Following recommendations from the Administration’s COVID-19 Command Center’s Food Security Task Force, which promotes ongoing efforts to ensure that individuals and families throughout the Commonwealth have access to healthy, local food, the Administration announced a new $36 million Food Security Infrastructure Grant Program to to address urgent food insecurity for Massachusetts residents as a result of the COVID-19 pandemic. Since July 2020, through three funding rounds, the Administration has awarded over $11.7 million to support over 90 projects to increase food security in the Commonwealth, including four awards to Massachusetts cranberry growers.
“Cranberry agriculture is not only a vital driver of Massachusetts’ economy, but also an important part of the Commonwealth’s unique cultural identity,” said Senator Michael J. Rodrigues (D-Westport), Chair of the Senate Committee on Ways and Means. “I applaud the Baker-Polito Administration’s continued efforts to support our hardworking cranberry growers and the cranberry industry.”
“Cranberry growers are the backbone of the Southeast region’s agricultural sector,” said Dean of the Massachusetts Senate Marc Pacheco (D-Taunton). “With the holiday season rapidly approaching, I’m pleased we are taking this opportunity to celebrate the local cranberry farmers and declare October Massachusetts Cranberry Month here in the Commonwealth.”
“Cranberries and cranberry growers have been and will continue to be an important part of our regional culture and economy here in Massachusetts, and I am proud of the state support local farms have received in recent years,” said State Representative Bill Straus (D-Mattapoisett), Co-chair of the Cranberry Station Board of Oversight.
“The designation of October as Massachusetts Cranberry Month is great news for the growers in the 2nd Plymouth District, home to the most actively farmed acres of cranberry bogs in the Commonwealth,” said State Representative Susan Gifford (R-Wareham). “I have had the honor of hosting both Gov. Baker and Lt. Gov. Polito for harvest events at some of our local farms and very much appreciate their continued commitment to support the cranberry industry and its importance to our economy and the environment.”
In October 2019, the Administration announced $991,837 to 21 cranberry growers for bog renovation projects MDAR’s Massachusetts Cranberry Bog Renovation Enhancement Grant Program to help renovate existing cranberry bogs, providing higher yields and more efficient methods of cranberry production for participating growers.
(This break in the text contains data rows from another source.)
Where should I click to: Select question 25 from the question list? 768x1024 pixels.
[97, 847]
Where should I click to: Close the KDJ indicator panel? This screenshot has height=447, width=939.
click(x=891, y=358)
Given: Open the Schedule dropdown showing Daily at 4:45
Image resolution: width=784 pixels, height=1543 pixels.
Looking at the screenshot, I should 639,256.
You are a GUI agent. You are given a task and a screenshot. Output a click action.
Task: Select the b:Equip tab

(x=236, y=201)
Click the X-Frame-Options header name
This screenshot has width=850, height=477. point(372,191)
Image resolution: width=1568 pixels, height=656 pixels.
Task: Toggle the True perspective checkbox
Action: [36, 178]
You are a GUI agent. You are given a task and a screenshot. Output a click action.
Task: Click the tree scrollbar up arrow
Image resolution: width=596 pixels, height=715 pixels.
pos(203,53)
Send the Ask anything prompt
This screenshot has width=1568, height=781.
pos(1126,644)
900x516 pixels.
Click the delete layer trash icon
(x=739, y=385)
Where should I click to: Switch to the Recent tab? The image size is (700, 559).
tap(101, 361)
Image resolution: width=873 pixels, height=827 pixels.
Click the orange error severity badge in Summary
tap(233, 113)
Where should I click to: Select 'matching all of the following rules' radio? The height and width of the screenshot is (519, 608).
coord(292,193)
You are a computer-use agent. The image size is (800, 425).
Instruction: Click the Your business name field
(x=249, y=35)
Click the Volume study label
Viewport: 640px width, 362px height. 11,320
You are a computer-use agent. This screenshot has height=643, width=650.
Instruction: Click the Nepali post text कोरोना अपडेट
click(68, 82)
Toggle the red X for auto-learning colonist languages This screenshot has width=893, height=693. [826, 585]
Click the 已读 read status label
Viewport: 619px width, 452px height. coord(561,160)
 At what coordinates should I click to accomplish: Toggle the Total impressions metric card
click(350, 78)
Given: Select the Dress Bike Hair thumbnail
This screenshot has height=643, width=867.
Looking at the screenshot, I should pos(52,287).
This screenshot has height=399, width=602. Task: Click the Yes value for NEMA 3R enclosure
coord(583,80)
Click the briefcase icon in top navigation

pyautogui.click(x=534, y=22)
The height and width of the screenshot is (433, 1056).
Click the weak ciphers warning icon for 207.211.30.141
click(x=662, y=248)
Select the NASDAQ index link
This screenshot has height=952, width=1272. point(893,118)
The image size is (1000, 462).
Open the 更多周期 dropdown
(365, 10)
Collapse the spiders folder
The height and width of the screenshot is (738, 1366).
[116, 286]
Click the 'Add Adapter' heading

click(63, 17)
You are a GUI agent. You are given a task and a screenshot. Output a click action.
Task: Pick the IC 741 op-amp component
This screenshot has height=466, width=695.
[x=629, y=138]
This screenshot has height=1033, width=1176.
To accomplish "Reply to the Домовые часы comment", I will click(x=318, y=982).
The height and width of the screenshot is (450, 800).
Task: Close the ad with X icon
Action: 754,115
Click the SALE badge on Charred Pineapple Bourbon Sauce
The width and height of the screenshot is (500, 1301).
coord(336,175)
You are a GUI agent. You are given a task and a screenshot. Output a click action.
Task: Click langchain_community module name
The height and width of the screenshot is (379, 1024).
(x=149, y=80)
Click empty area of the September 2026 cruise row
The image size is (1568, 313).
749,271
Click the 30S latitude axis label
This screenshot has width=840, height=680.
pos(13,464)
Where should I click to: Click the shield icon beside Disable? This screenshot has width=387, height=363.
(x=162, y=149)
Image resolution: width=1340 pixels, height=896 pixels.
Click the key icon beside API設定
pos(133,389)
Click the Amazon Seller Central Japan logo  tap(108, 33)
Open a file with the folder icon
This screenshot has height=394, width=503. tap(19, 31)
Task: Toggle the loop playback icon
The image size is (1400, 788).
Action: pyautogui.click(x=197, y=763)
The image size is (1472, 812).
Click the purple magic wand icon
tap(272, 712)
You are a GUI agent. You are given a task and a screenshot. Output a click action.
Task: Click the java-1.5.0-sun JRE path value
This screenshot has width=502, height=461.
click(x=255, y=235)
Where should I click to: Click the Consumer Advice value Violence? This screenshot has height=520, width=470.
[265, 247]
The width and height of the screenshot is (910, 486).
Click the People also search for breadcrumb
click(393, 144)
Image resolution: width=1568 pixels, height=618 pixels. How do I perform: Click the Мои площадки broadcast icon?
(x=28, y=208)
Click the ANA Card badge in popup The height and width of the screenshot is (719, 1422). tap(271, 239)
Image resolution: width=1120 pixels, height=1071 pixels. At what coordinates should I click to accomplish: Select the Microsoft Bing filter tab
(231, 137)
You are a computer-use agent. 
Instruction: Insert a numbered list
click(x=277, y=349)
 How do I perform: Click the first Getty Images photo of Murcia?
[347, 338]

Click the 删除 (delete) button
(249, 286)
In June 2017, the Massachusetts Cranberry Revitalization Task Force released its final report with recommendations to preserve and strengthen Massachusetts’ cranberry industry. The Task Force, composed of 18 government officials and stakeholders within the cranberry industry, was created by the Legislature in July 2015 to examine the status of the industry and the complex challenges ahead, and to develop a multi-pronged action plan geared toward stabilizing and revitalizing the cranberry industry.